New York: Nan A. Talese (Doubleday), 2000
First U.S. Edition
521 pages

This is the first book by Margaret Atwood that I have read--a lapse on my part, because she is a well-known and highly regarded writer. I definitely recommend The Blind Assassin. It is an intricate story--two stories, really, that play off one another and come together at the end. The principal story is the first-person account of the life of Iris Chase Griffen. Writing late in life, when she is in her 80's with her health failing, she gives the story of her life because, she says, if she does not, no one will know the truth. Though she writes in the 1990's, most of the events she relates occur much earlier, before the end of WWII. However, she also devotes considerable time to describing her day to day life as she writes, thus offering a sort of diary that counts almost as a third principal story interwoven with the other two.

Iris Chase Griffen had a younger sister, Laura Chase, who died, we learn in the first sentence of the book, in an auto accident immediately after the end of the war in Europe.

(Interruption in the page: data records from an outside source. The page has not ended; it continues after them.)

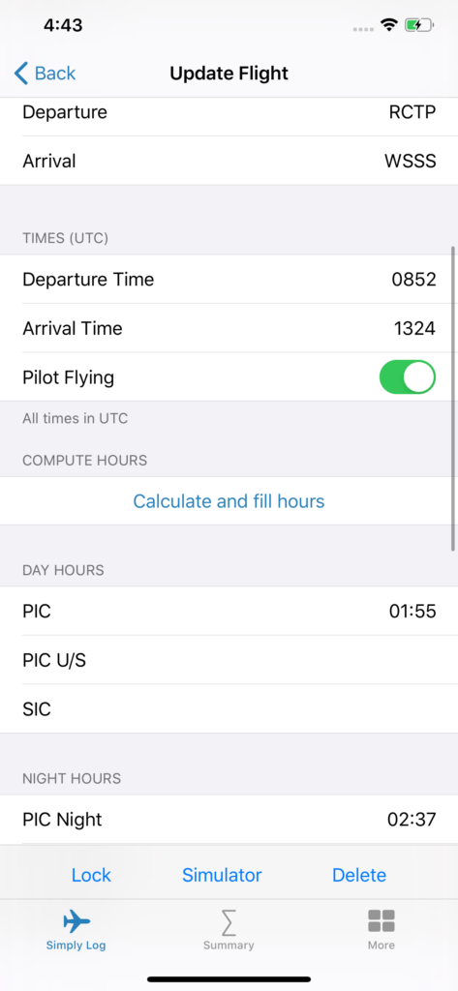Select the empty PIC U/S field

229,660
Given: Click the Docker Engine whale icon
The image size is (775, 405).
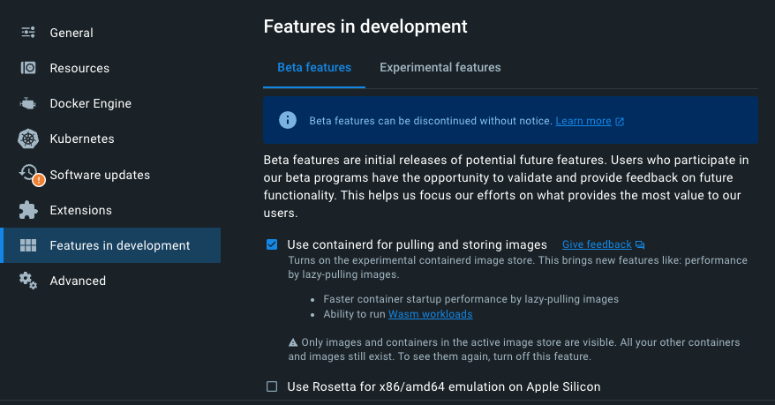Looking at the screenshot, I should pos(28,103).
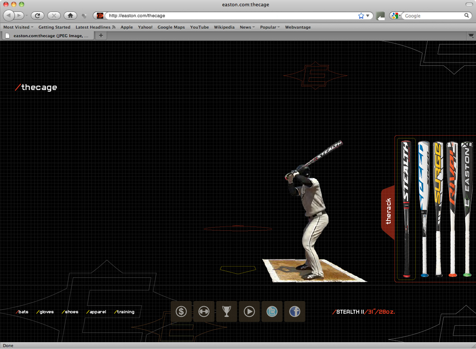This screenshot has height=349, width=476.
Task: Expand the Most Visited bookmarks dropdown
Action: pos(18,27)
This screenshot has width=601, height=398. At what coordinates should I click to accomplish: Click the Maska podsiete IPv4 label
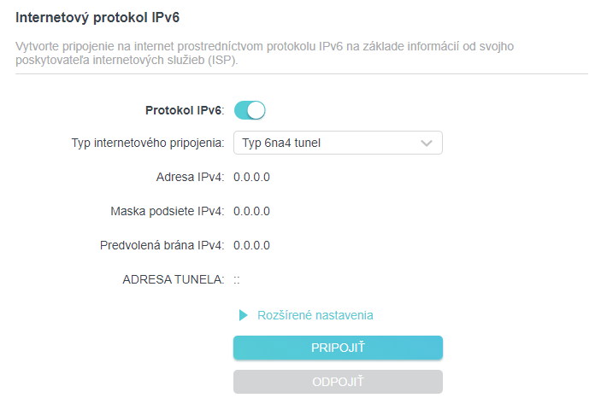[168, 211]
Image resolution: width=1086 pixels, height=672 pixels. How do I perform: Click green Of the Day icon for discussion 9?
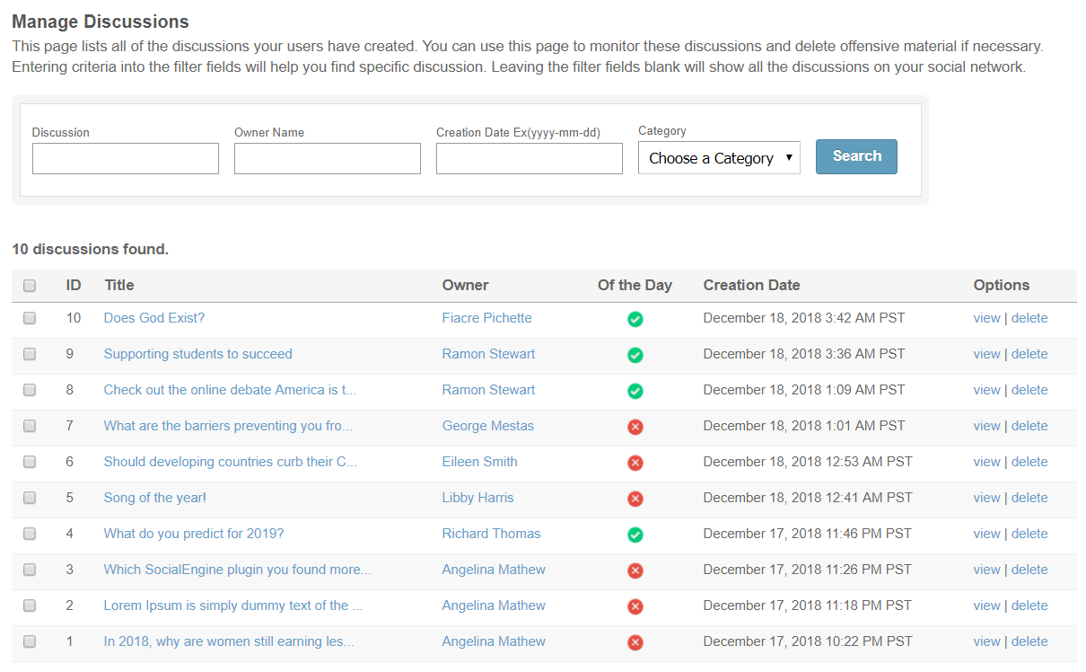click(635, 355)
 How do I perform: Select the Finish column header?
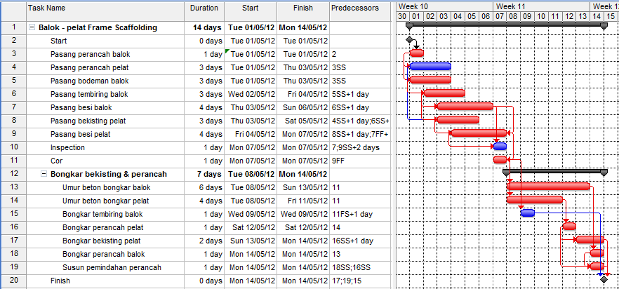point(302,8)
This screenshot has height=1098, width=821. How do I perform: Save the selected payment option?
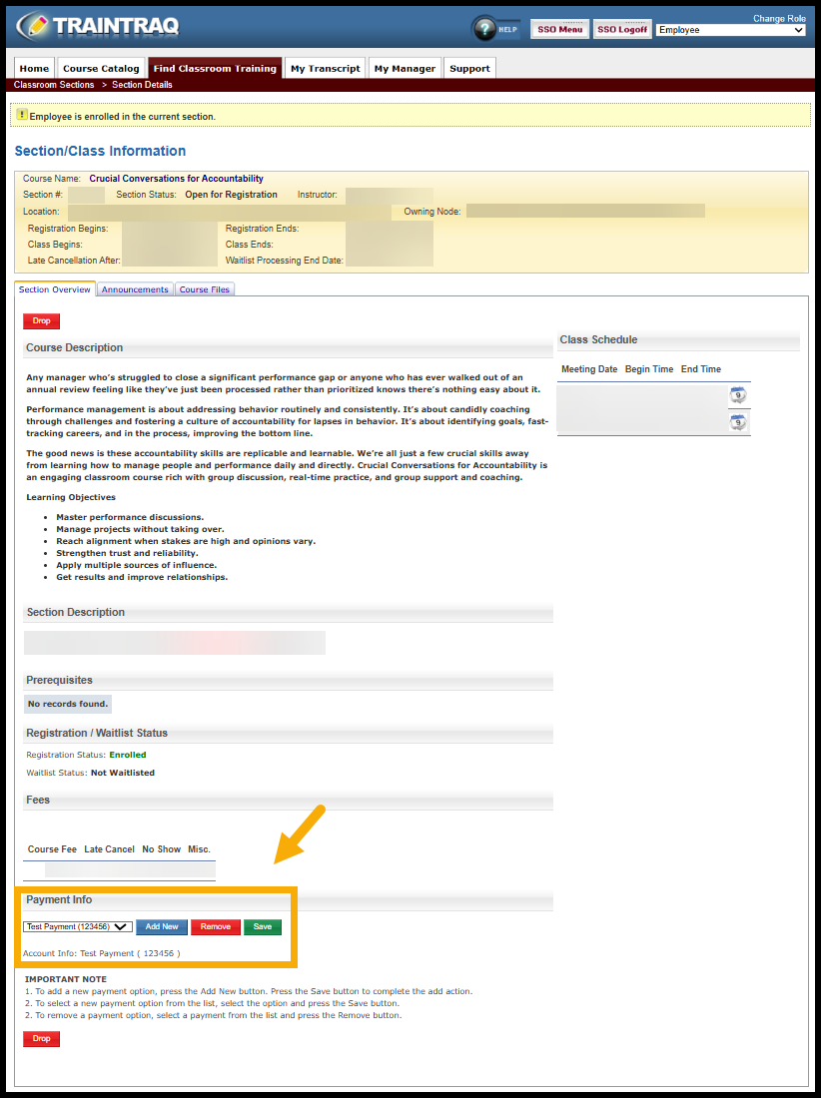[262, 926]
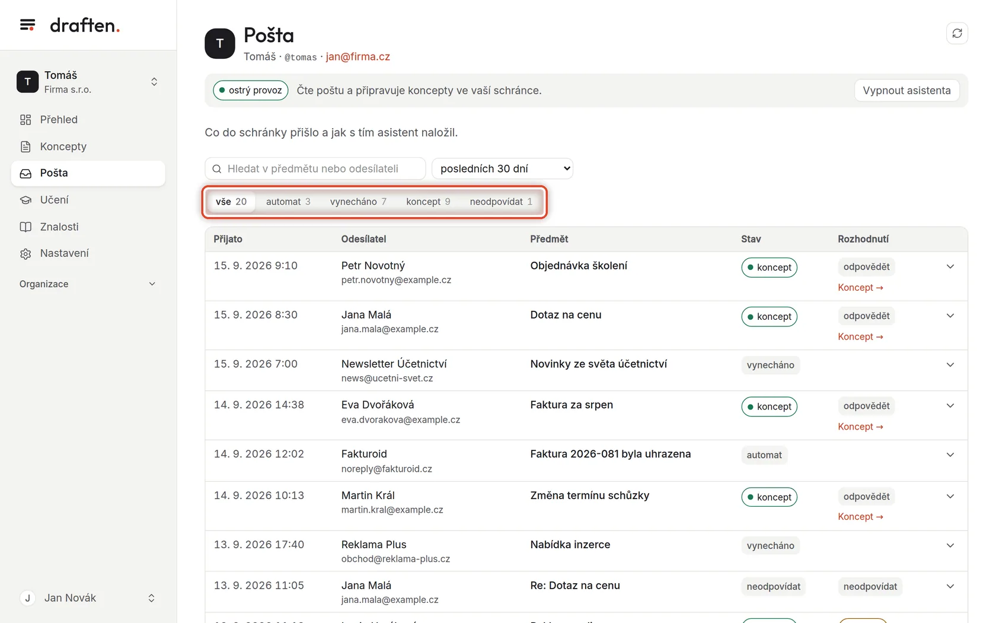This screenshot has height=623, width=996.
Task: Open Koncept link for Faktura za srpen
Action: (x=860, y=427)
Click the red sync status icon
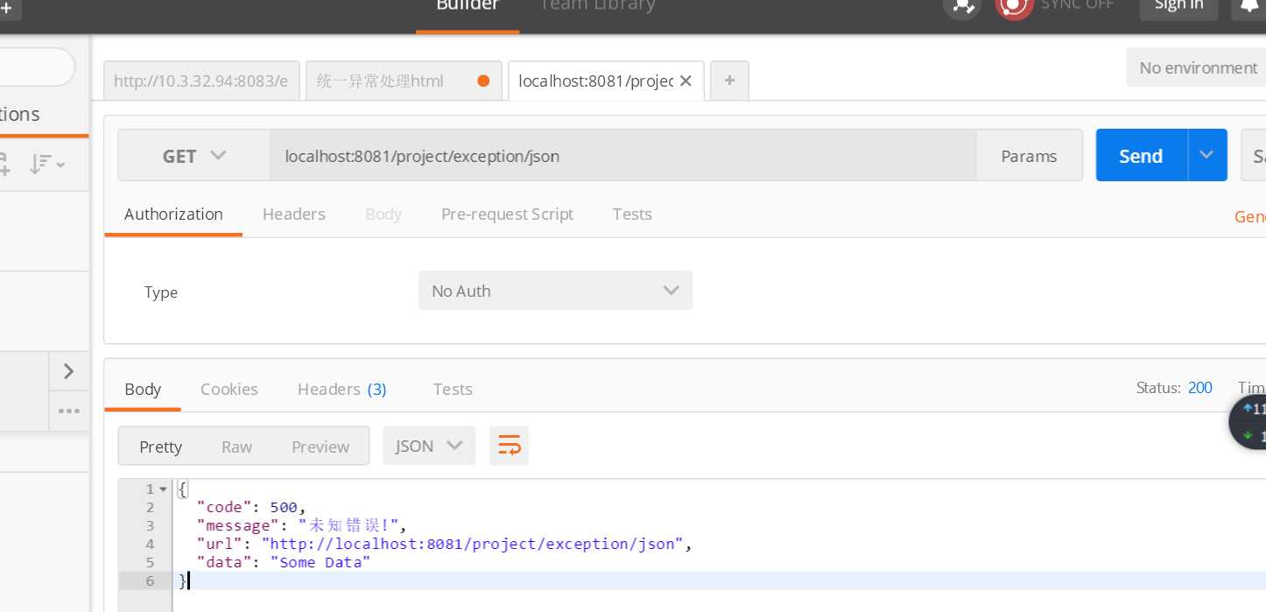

We are told that she wrote a novel which was published after her death and which over the years has received considerable acclaim. Throughout The Blind Assassin, portions of Ira Chase Griffen's autobiography alternate with portions of Laura Chase's novel, also called The Blind Assassin, which thus becomes a novel within a novel. The interplay between the two stories is punctuated by newspaper accounts of events relating to the characters in the story--marriages, deaths, and special occasions. As the book progresses, the two stories become increasingly interconnected, and we (I, at any rate) begin to suspect that the situation is more complicated than we at first supposed. Nevertheless, the precise relationship between the two storiess remains in some respects mysterious until the very end, when the plot takes some surprising turns.

I enjoyed this novel partly for the story, which becomes progressively more interesting as different parts of it are revealed (not always in strict chronological order), but also for the writing. It is beautifully written, and there was no place where the writing did not carry me forward.